Conditional global deference You conditionally globally defer to an expert, \({\mathcal {E}}\), iff, for any proposition A, any probability function E, and any admissible evidence F, your credence in A, given that \({\mathcal {E}}\)’s entire probability function is E, and given F, is whatever probability E gives to A.

$$\begin{aligned} C(A \mid \langle {\mathcal {E}}= E \rangle \cap F) = E(A) \end{aligned}$$

Intuitively, evidence F is admissible iff you should continue deferring to \({\mathcal {E}}\) even after you have F as your total evidence. Here’s a general principle about admissible evidence that we should want to accept in a wide variety of cases: if F might be the expert’s total evidence, then F is admissible.


Admissibility of expert evidence For any possible world w such that \(C(w)>0\), \({\mathcal {E}}\)’s total evidence at w is admissible.

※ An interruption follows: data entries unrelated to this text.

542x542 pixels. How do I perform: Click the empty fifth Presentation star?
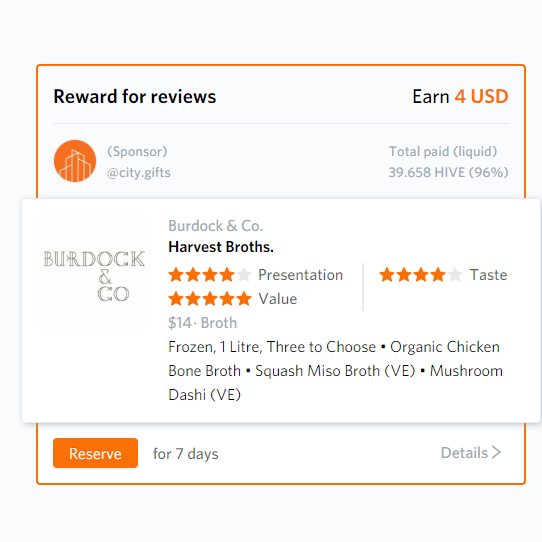pyautogui.click(x=244, y=275)
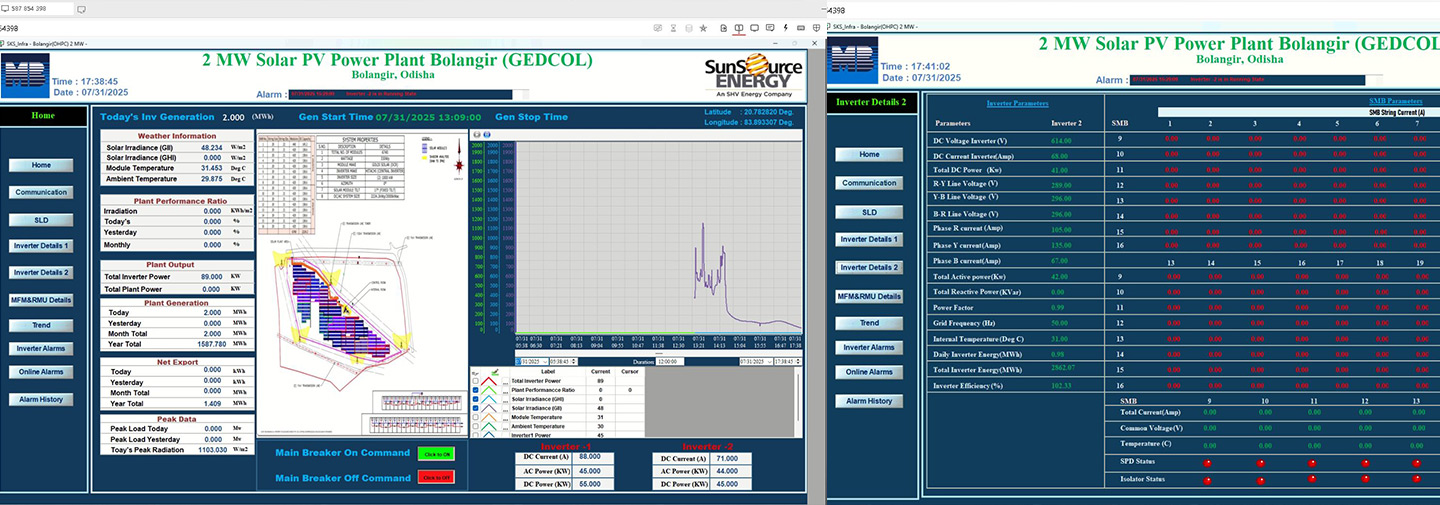Expand the trend start date dropdown
Screen dimensions: 1440x505
pos(547,361)
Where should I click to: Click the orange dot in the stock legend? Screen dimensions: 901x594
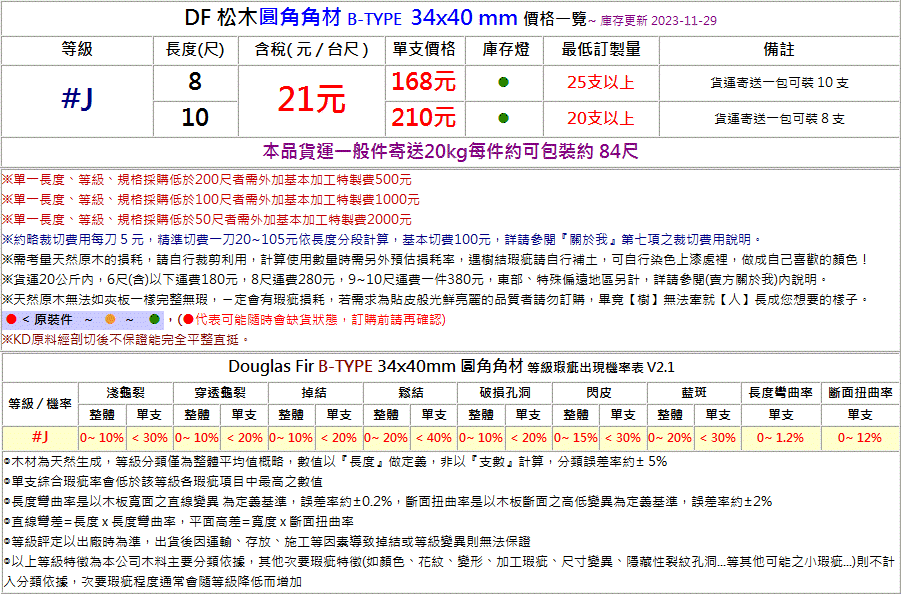pyautogui.click(x=109, y=320)

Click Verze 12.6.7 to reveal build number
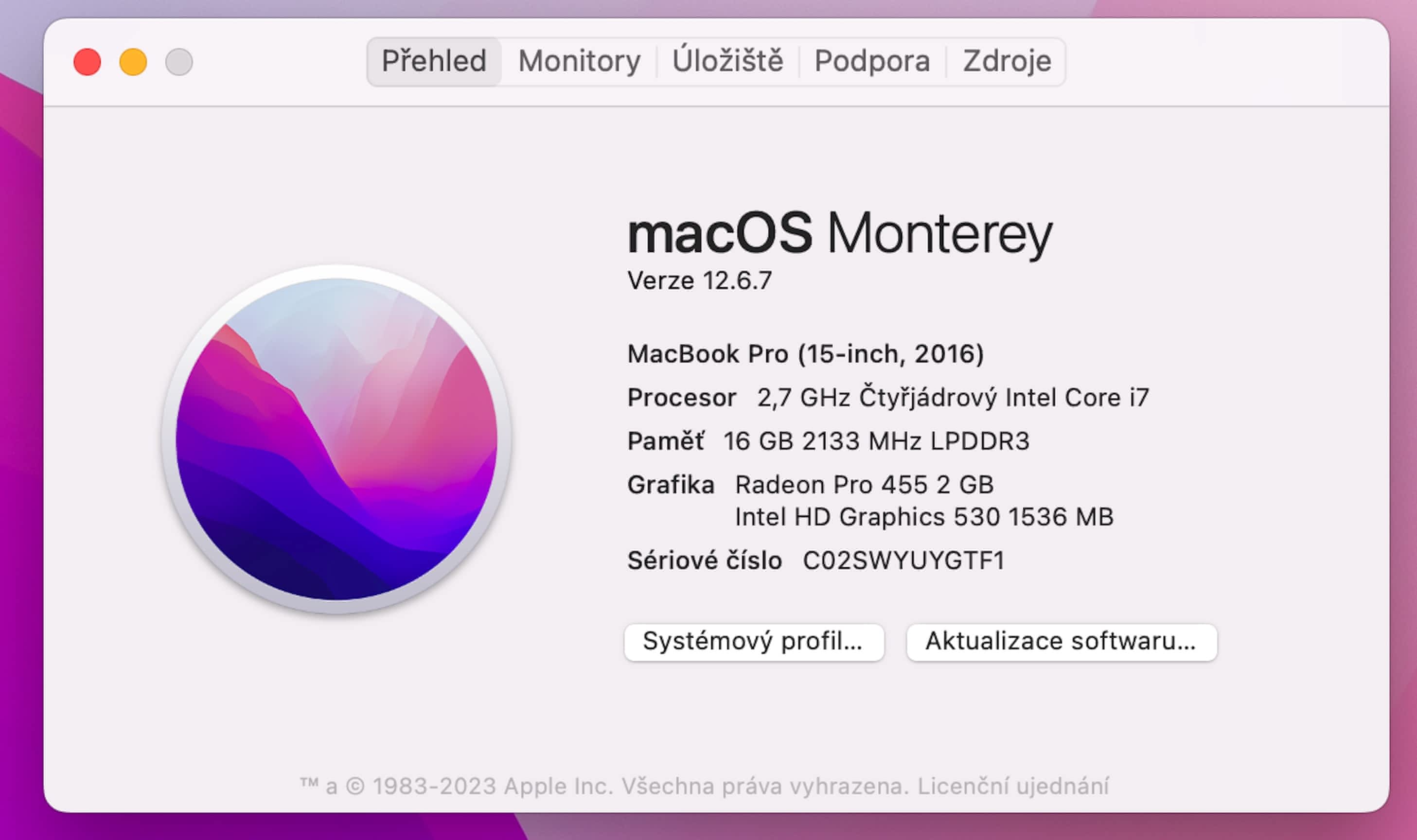pyautogui.click(x=699, y=281)
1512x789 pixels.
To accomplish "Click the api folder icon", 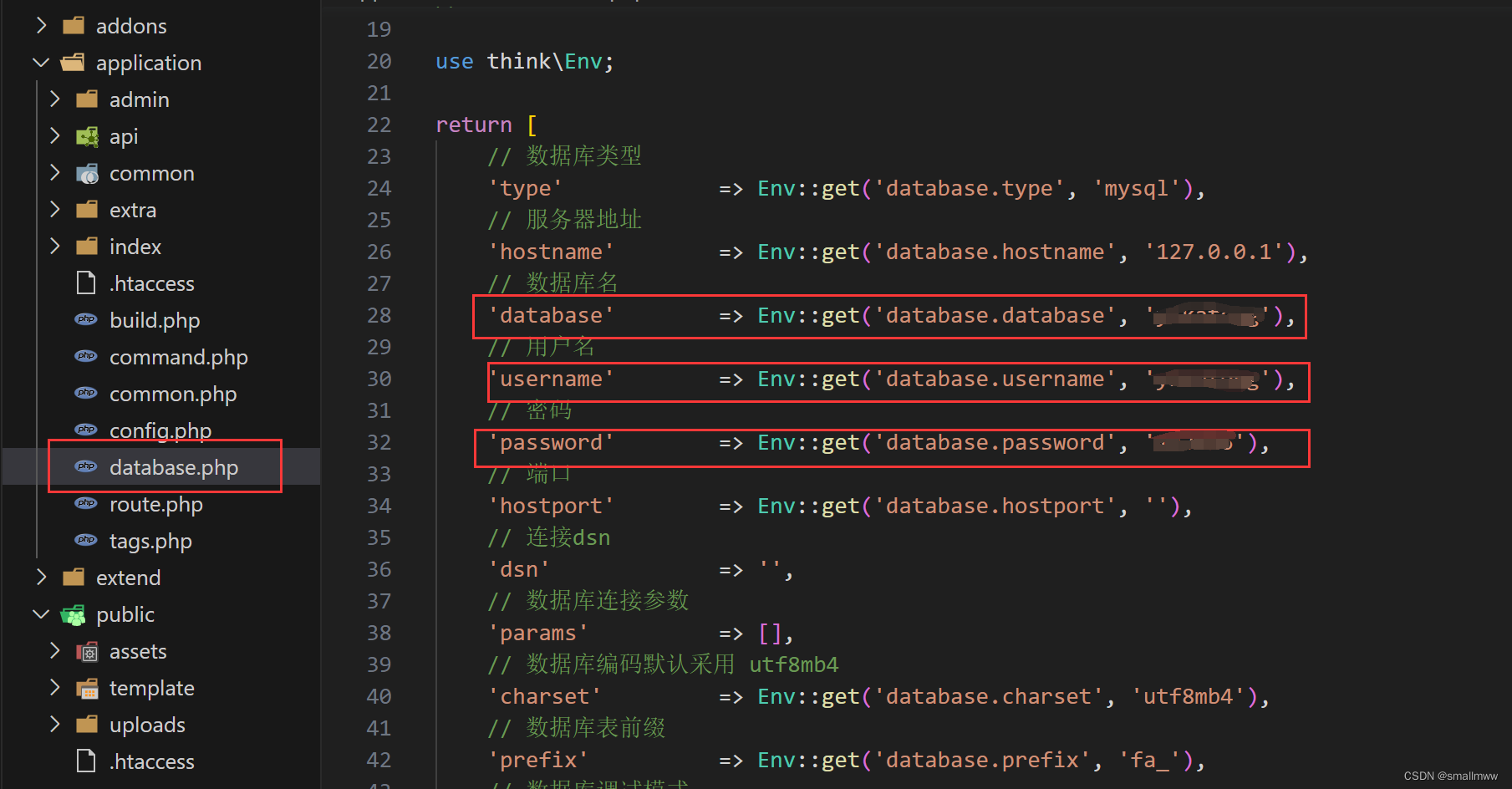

In other words, if you should show epistemic deference to \({\mathcal {E}}\), then for any possible world w with positive credence, after learning \({\mathcal {E}}\)’s total evidence at w, you should continue to show epistemic deference to \({\mathcal {E}}\).

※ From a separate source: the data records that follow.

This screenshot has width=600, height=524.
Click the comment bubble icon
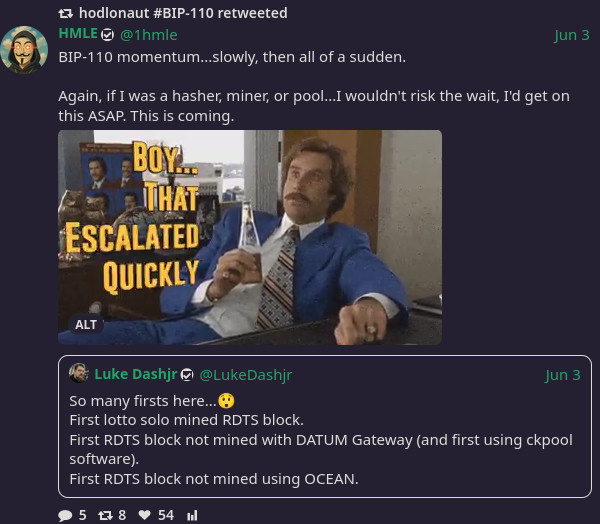tap(65, 515)
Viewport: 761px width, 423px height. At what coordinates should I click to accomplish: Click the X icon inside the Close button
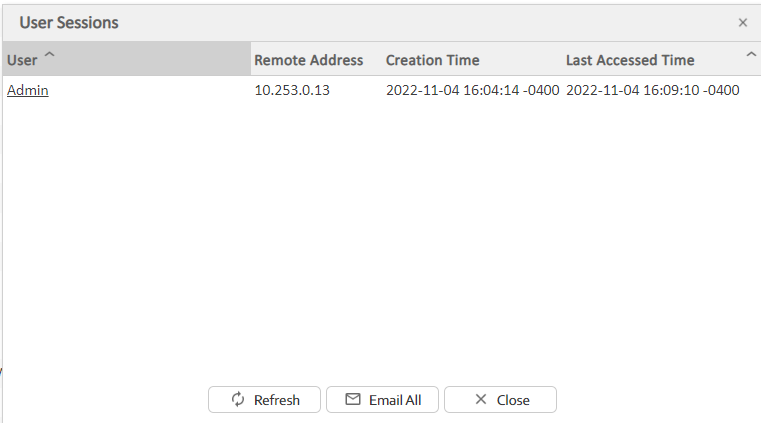tap(481, 399)
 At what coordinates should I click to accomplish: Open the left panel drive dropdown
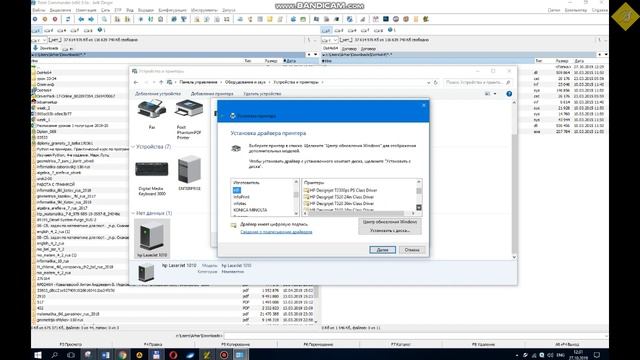(39, 40)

If we accept the admissibility of expert evidence, then there will be no difference between a norm of conditional local deference and a norm of conditional global deference. To appreciate this, notice that a norm of conditional local deference says not only that \(C(-)\) should locally defer to \({\mathcal {E}}\), but also that, for any admissible F, \(C(- \mid F)\) should locally defer to \({\mathcal {E}}\), too. But Theorem 3 teaches us that the only way it could be possible for \(C(- \mid F)\) to defer to \({\mathcal {E}}\) locally but not globally is if \({\mathcal {E}}\) is a half-cyclic expert. But then, \({\mathcal {E}}\)’s evidence at every world w in a half-cycle is \(w \vee wR\), where ‘wR’ is w’s successor in the cycle. If expert evidence is admissible, then for any world w with positive credence, \(w \vee wR\) is admissible, and a norm of conditional local deference will require that \(C(- \mid w \vee wR)\) locally defer to \({\mathcal {E}}\). Since \(C(- \mid w \vee wR)\) only gives positive probability to two worlds within a cycle, it does not spread its probability uniformly over every cycle. So Theorem 2 assures us that it does not locally defer to \({\mathcal {E}}\). So, if expert evidence is admissible, then it is impossible to conditionally locally defer to a half-cyclic expert. So, if expert evidence is admissible, then it is possible to conditionally locally defer to all and only the experts it is possible to conditionally globally defer to. And whenever you conditionally locally defer, you will also conditionally globally defer.

That is: if expert evidence is admissible, then there is no difference between a norm of conditional local deference and the corresponding norm of conditional global deference. It is not plausible to think that some expert \({\mathcal {E}}\) is deserving of epistemic deference, but that \({\mathcal {E}}\) might not be deserving of deference, were you to learn what \({\mathcal {E}}\)’s evidence is. So it is not plausible to endorse a norm of local deference without endorsing the corresponding global norm.